Baru nyadar, meski sudah di hari-hari akhir, hari ini masih ada di bulan Januari, bulan pertama dari tahun yang baru. Bulan yang namanya konon berasal dari nama Janus, seorang dewa dari mitologi Romawi bercampur Yunani. Janus memiliki kemampuan untuk melihat masa lalu dan masa depan, sebuah hadiah dari Dewa Saturnus. Akibat bakat ini, ia digambarkan bermuka dua, masing-masing melihat ke arah belakang dan ke depan.

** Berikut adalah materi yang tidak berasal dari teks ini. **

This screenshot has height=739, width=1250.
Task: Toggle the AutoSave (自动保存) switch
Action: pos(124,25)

Tugas utama Janus adalah menjaga awal dan akhir waktu, sering dianggap juga sebagai simbol perubahan dan transisi antara satu kondisi ke kondisi lainnya, satu rupa ke rupa lainnya, atau gambaran pertumbuhan dari segala hal yang baru, bahkan dari suatu sistem semesta ke semesta lainnya.
Keberadaannya selalu secara positif memunculkan perasaan mengakhiri sesuatu sekaligus memulai sesuatu lainnya secara bersamaan.

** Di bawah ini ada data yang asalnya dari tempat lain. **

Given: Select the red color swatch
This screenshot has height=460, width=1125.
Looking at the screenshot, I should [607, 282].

Biarpun hanya bagian dari mitos, pilihan penamaan bulan ini ternyata bisa saja cocok dengan situasi hidup sehari-hari. Belakangan, keliatannya makin banyak saja kejadian yang menarik diri supaya meninggalkan dan menyelesaikan hal-hal lama, lantas bergerak memulai dengan hal-hal baru yang penuh keajaiban. Semuanya seperti membawa diri masuk lebih jauh dalam dunia dongeng.

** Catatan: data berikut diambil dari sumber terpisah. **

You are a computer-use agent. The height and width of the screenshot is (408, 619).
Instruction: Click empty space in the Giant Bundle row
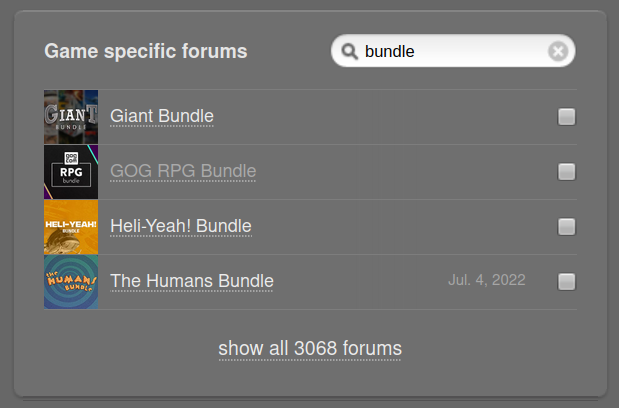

Belum genap satu purnama, sudah mulai bertemu dengan manusia-manusia berwajah banyak, orang-orang dengan alter ego yang berbeda-beda, senyum-raut penuh maut bak medusa, dengan lidah-lidah penuh bunga yang sekejap bisa berubah jadi mercon.
Ironisnya, semua berdalih, untuk secara positif, menyelesaikan masalah lama dengan solusi yang baru. Menuntaskan konflik-konflik lalu dengan kesepakatan-kompromi baru.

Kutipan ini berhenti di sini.